Does writing pair well with exercising? Do writers exercise at all? Isn’t a writer supposed to smoke like a chimney and drink like a fish, exercise — a waste of time, really! — be damned? The only problem the non-exercising writer is going to have is to do with her lower back. Margaret Atwood always slips it in her “Tips for Budding Writers” lists: Take a pencil to write with on aeroplanes (“pens leak”), hold the reader’s attention, “do back exercises. Pain is distracting”.

My research, though, reveals that the ‘exer-writer’ does exist. The canonical book for exer-writers is Murakami’s What I Talk About When I Talk About Running . Murakami believes that writing a long novel is like survival training. “Physical strength is as necessary as artistic sensitivity,” he writes. He lived by that dictum, running ultra marathons and triathlons. He was like a machine, running 10 km and swimming 1,500 m every single day: “Repetition is a form of mesmerism”.

What works for one author might not for another. Mohsin Hamid, not lacking in nous, adapted Murakami’s punishing routine to his own creative needs. Hamid’s logic was practically sound. He told The Atlantic : “Murakami’s quote is about writing long novels. I write short novels. So it made sense that while he has to run to get fit enough to do what he has to do, I could manage with just walking.” Waking at 6am, Hamid starts with a walk of half an hour, then an hour, before extending it to 90 minutes. He discovers that a daily five-mile walk was just what he needs: “Walking unlocked me”.

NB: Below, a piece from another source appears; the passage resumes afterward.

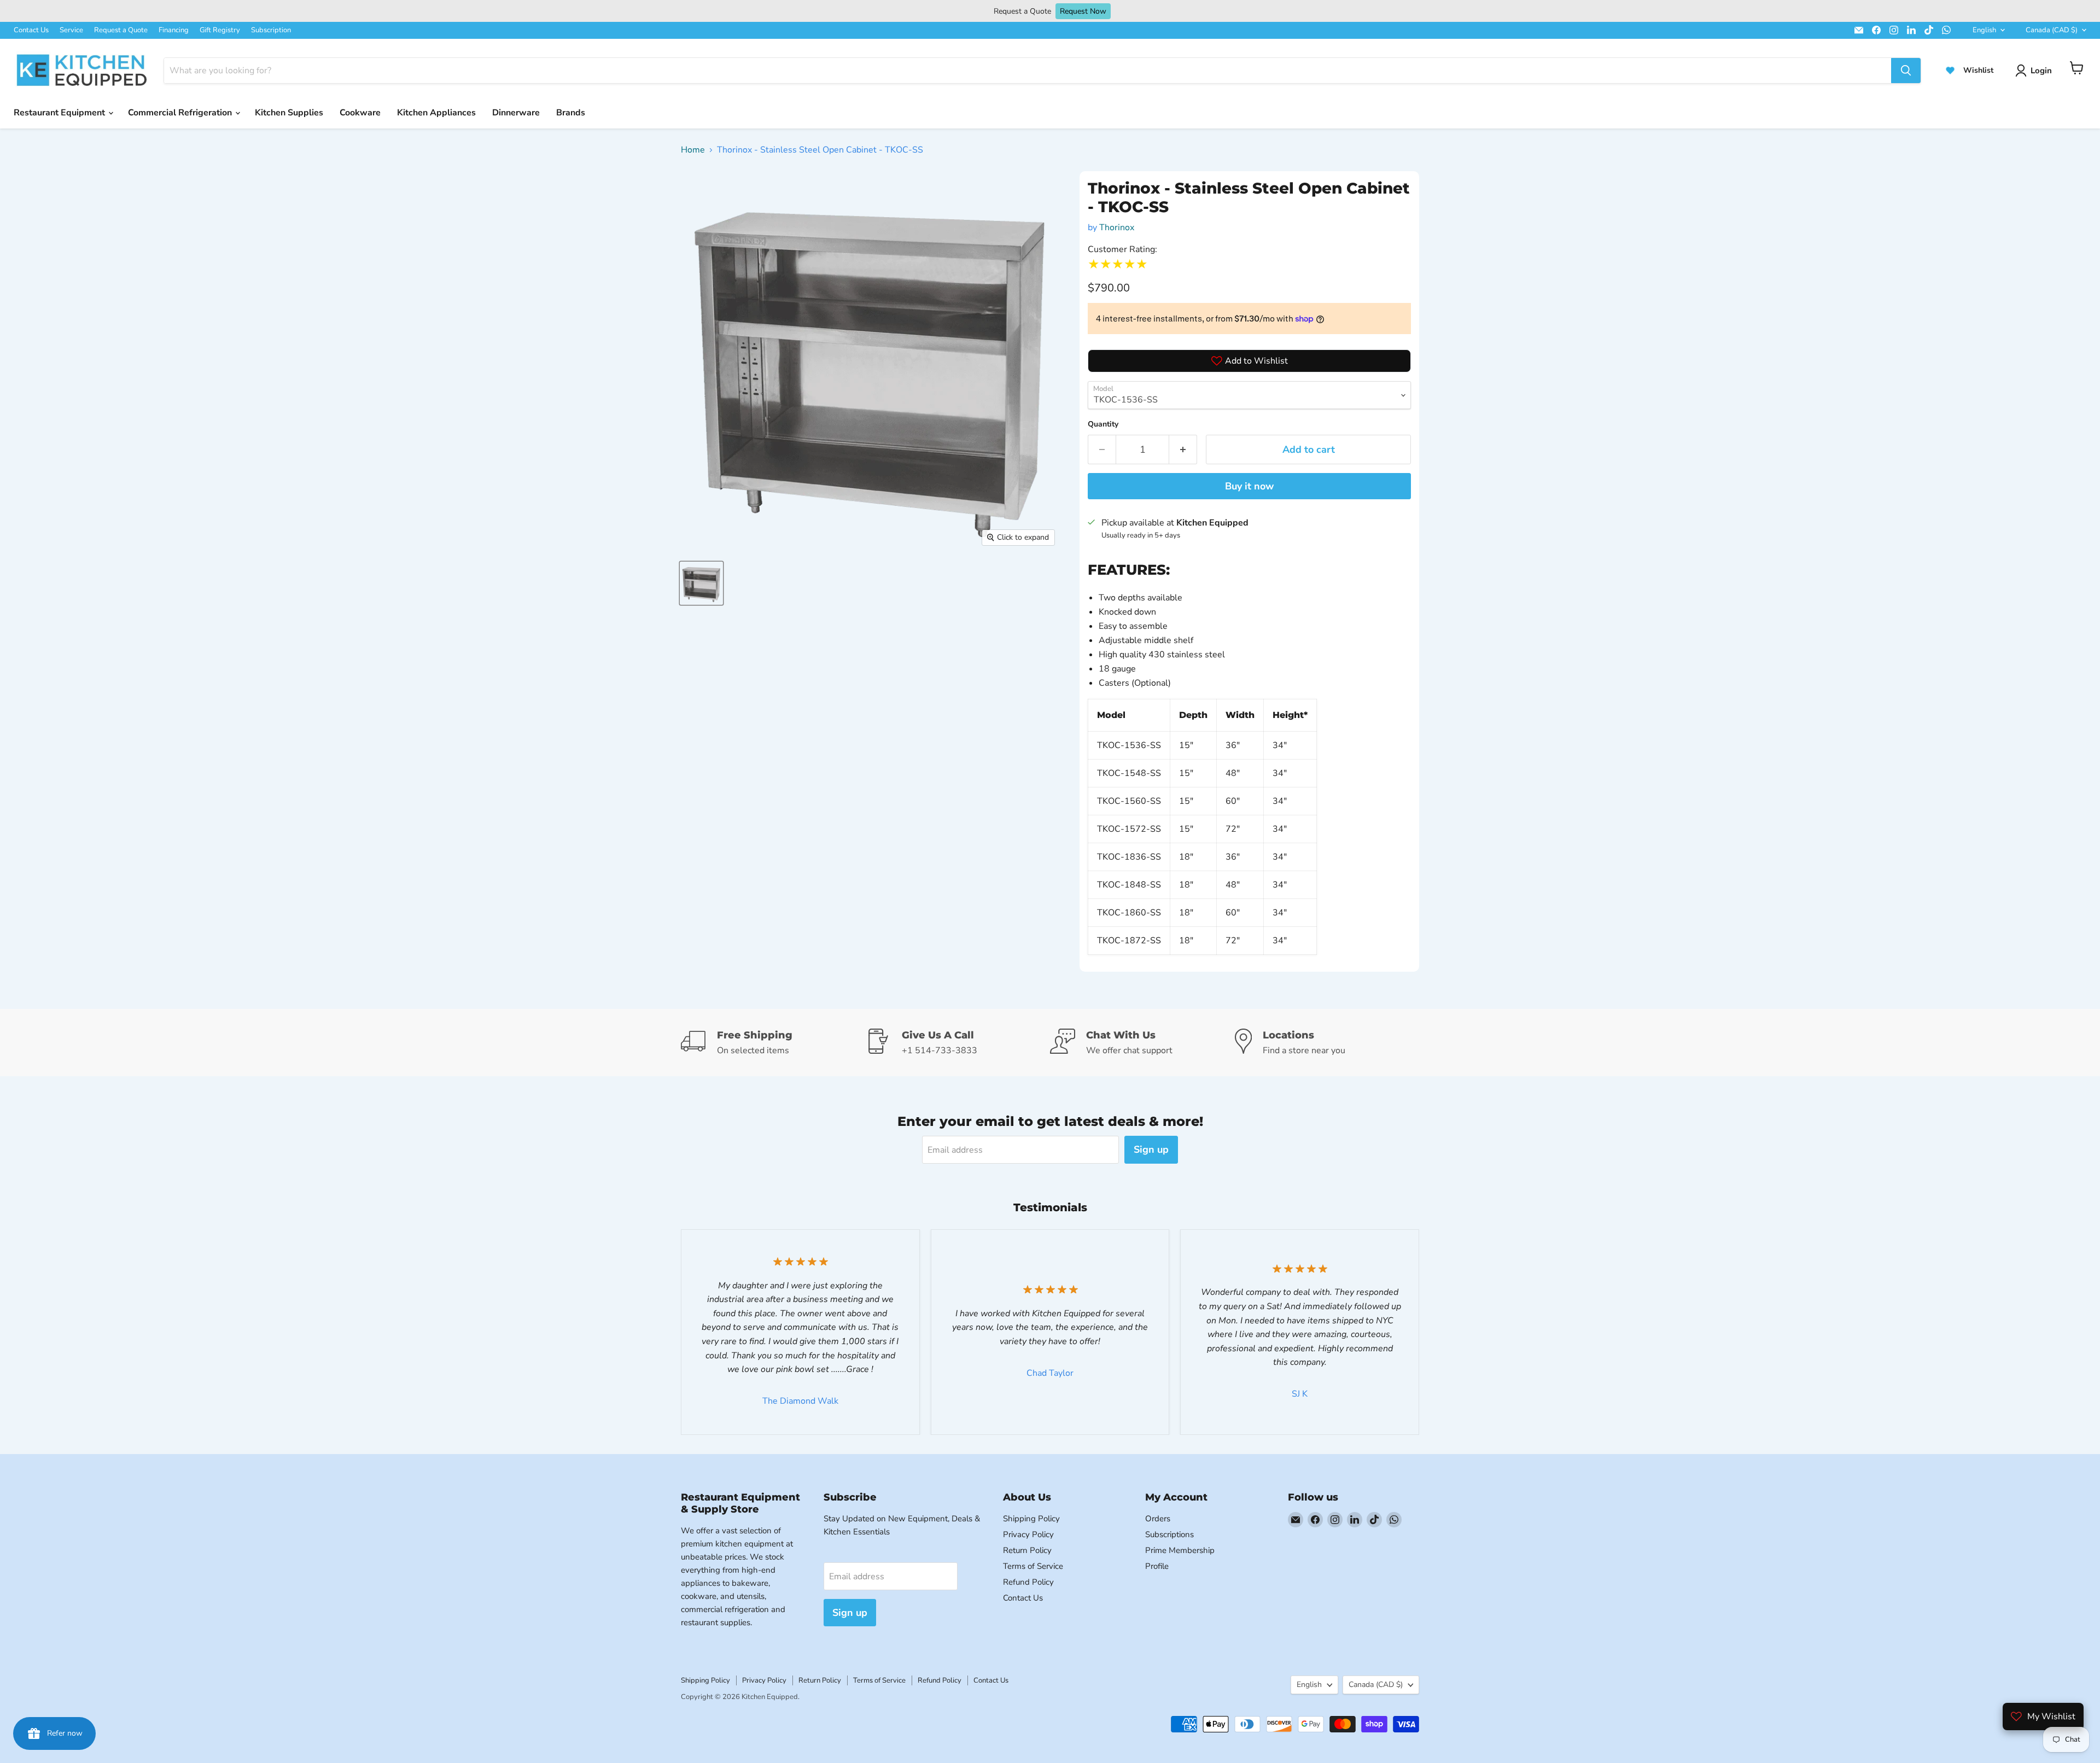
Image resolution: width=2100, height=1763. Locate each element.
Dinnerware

Other famous walker-writers include Alice Munro (three miles a day) and Charles Dickens, who, at sharp two every afternoon, left his desk for a three-hour walk through the countryside or the streets of London, “searching for some pictures to build upon”.

Kurt Vonnegut, on the other hand, is more reasonable about his exercise goals. He likes swimming in the local municipal pool — “which I have all to myself” — for half an hour in the mornings. In a letter to his wife Jane, written in 1965, he adds: “I do push-ups and sit-ups all the time, and feel as if I’m getting lean and sinewy, but maybe not”.

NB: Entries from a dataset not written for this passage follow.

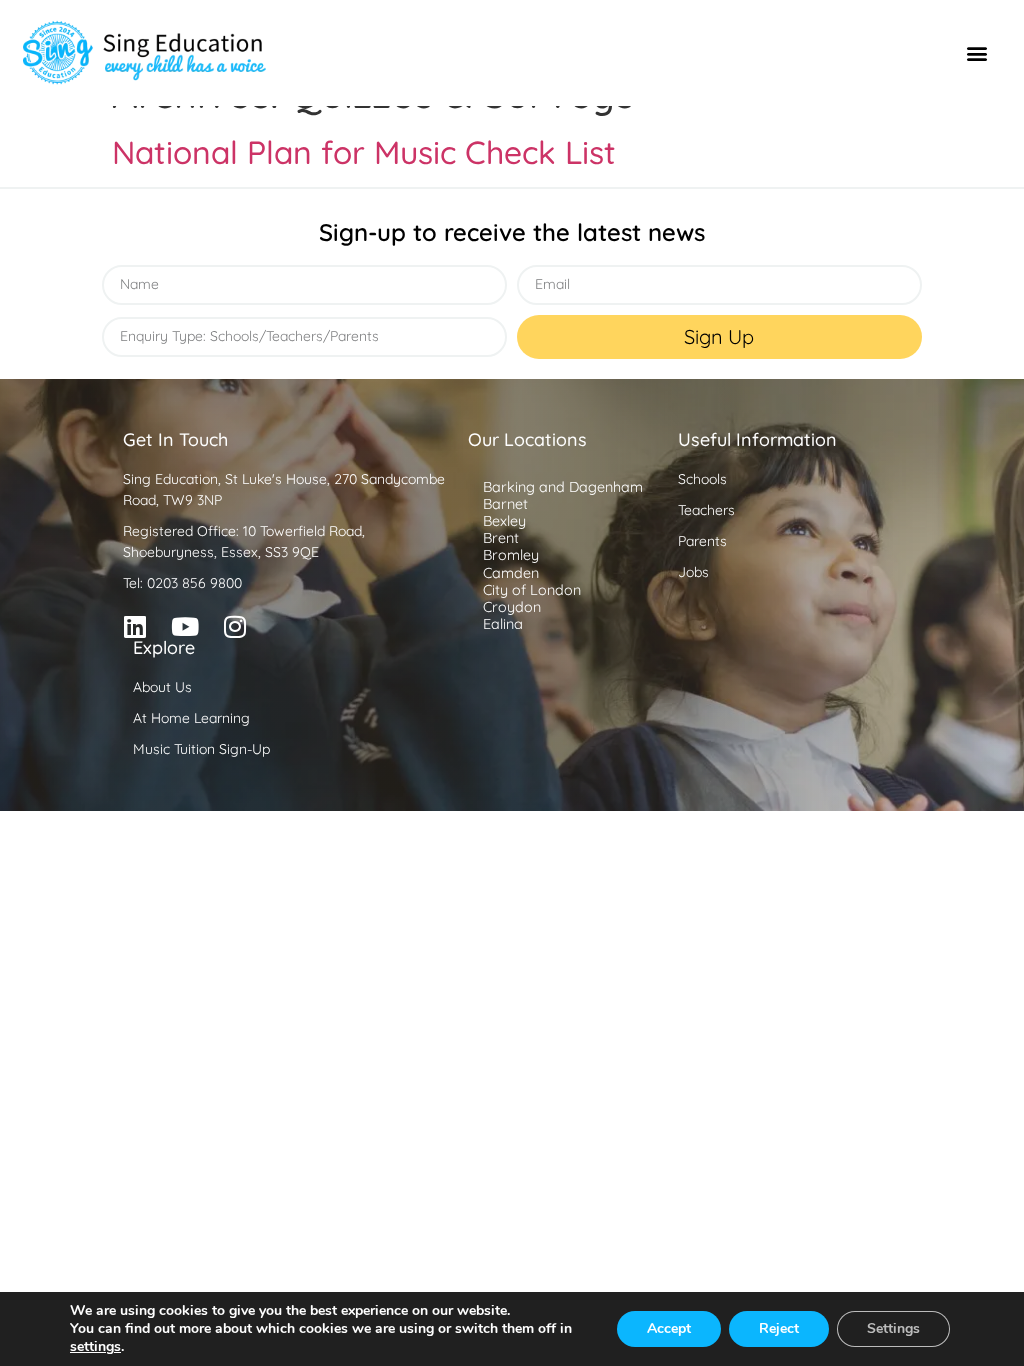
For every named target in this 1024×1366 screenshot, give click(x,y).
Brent (501, 538)
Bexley (504, 521)
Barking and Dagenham (563, 487)
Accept (669, 1328)
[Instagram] (235, 626)
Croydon (512, 607)
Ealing (503, 624)
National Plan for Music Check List (364, 152)
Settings (893, 1328)
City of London (532, 590)
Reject (779, 1328)
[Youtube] (185, 626)
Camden (511, 573)
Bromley (511, 555)
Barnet (505, 504)
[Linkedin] (135, 626)
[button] (977, 53)
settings (95, 1347)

Now we are in the thick of the fitness age. Couples work out together. There is no room for Vonnegut’s “maybe not”. From an NYT profile of Jonathan Franzen, published last summer, one learns that twice a week, the author, along with his “spouse equivalent” (he doesn’t like the word partner), surrenders to a personal trainer, Jason: “Jason administers a workout that is ‘terrible’, though Franzen, who is 58, has grown to love it: push presses, 400-meter flat-out rowing”.

There are also writers who become Jasons themselves. Arundhati Roy taught at a gym for years; as she says in an interview to Kyoto Journal : “I started doing aerobics and I wanted to be good enough to become an instructor, so I became an instructor”. Like Murakami, she feels there’s a link between writing and exercise: “Doing exercise and being in touch with my body is something that I really value... it really makes me happy to do that; to be a person who is physical. It’s exactly the same kind of discipline that you need to write a book”.

Jhumpa Lahiri draws a subtler comparison between exercise and writing. Relatively late in life, she learns to read, speak, find her voice and write a book in a foreign language: Italian. In her book In Other Words , she writes, “A foreign language is a delicate, finicky muscle. If you don’t use it, it gets weak.” It’s important to “exercise” a new language.

There are writers who find gyms and trainers monotonous, who incorporate physical activity in their day-to-day lives. Irwin Allan Sealy, when not writing a novel, immerses himself in tending to his garden or making alterations to the physical structure of his inherited Dehradun house.

In this he is akin to Saul Bellow, who, no matter how overworked he was, continued to ride his mountain bike, chop the fallen limbs of apple trees, carry in logs for the morning fire and remove boulder-sized rocks from the garden.

Sitting is the new smoking, doctors now say, and perhaps it’s no surprise that we have 21st-century authors who work from ‘treadmill desks’. Author and journalist AJ Jacobs wrote Drop Dead Healthy while walking on a treadmill. He measures time not in days but miles: “It took me 1,200 miles to write my book”.

Writers, it seems, like solitary exercises. As the writer swims, cycles, walks, runs and jogs, plots work themselves out in her head, knots untie themselves, the ominous block is suddenly amenable and porous. The mind, even while exercising, is always on the job.

This is where yoga comes in. As the novelist and yoga guru Ira Trivedi tells me, “When doing yoga, you shut your mind. You give yourself a nice mental break and then get back to what you were writing. When writers work long hours at the desk, it’s the neck, back and shoulders that ache the most. Yoga helps with that too.”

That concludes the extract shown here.